Share

Hati yang terlanjur luka

"Luka yang tertinggal di tubuh bisa disembuhkan oleh obat, tapi luka yang tertinggal di hati hanya mampu disembuhkan oleh waktu."

Faiqa Eiliyah

Hari ini Karina dan Nayra selesai barter tanaman bunga. Beberapa hari yang lalu Karina menyarankan agar Nayra mau menanam tanaman hias yang ada kembangnya, tapi dia menolak. Alasannya tanaman hias yang berbunga ada masa matinya dan harus diperbaharui lagi, cenderung manja karena harus disiram tiap hari.

Tapi Karina mematahkan argumennya dengan mengatakan, kalau untuk melihat keindahan yang luar biasa memang perlu sedikit usaha. Lelah itu akan terbayar ketika warna warni dari kelopak bunga itu memenuhi tamannya.

Sebagai gantinya Nayra juga meminta agar Karina merasakan simplenya menanam tanaman hias daun, selain nggak manja. Dia juga tahan segala cuaca dan tak perlu rajin disiram.

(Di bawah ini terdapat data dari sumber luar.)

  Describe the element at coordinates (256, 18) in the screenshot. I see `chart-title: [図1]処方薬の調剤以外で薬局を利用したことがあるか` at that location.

Karina bahkan sempat ngakak menggoda Nayra kalau tanaman hias daun itu, Tuhan ciptakan untuk para pecinta tanaman hias yang pemalas. Dia tak marah sama sekali, justru membenarkan ucapan Karina dengan kikikan gelinya.

Karina tidur di kamar membiarkan Ayub nonton dan main HP di ruang keluarga, setelah mewanti-wanti kalau mau apa-apa harus membangunkannya dulu. Juga mengingatkan, kalau pintu rumah jangan dibuka untuk orang yang tidak dikenal. Ayub sudah paham akan hal seperti itu sejak lama.

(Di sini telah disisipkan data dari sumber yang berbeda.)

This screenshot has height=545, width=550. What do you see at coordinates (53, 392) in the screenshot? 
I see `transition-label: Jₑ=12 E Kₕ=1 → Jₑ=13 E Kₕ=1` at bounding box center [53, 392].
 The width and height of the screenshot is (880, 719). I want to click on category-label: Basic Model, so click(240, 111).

Sejak tanggung jawab menjaga ibunya dan rumah ini, ia rasa menjadi tanggung jawabnya. Kadang Karina merasa betapa beruntungnya dia. Karena Ayub benar-benar sosok yang penuh dengan tanggung jawab bahkan di usianya yang masih sangat belia.

Karina tak tahu, berapa jam lamanya ia tertidur. Karena saat separuh kesadarannya masih menggantung. Dia merasa ada hembus napas di depan wajahnya. Karina masih berpikir dengan setengah sadar dan berpikir kalau mungkin Ayub yang baru saja sampai dan ingin mengecup pipinya sebelum ia tidur di sampingnya seperti biasa.

Lama Karina menanti kecupan di pipi, hingga sengaja tak membuka mata. Setelah lama menanti dan kecupan itu tak kunjung datang. Karina akhirnya membuka mata dengan perasaan kesal, matanya membulat sempurna saat melihat wajah Raka suaminya berada begitu dekat dengan wajahnya.

Karina menarik wajah dan tubuh menjauh, Raka yang kaget dengan respon istrinya mengernyitkan kening bingung. Seperti ada yang berubah dengan wanitanya itu. Meski dia sebenarnya menyadari, kalau dirinyalah yang telah berbuat curang pada pernikahan mereka.

Karina bangun untuk duduk dengan posisi menyamping darinya, sementara Raka bergeming di tempat, masih menatapi istrinya penuh rasa khawatir.

"Sayang, kau tak merindukanku?" lirihnya.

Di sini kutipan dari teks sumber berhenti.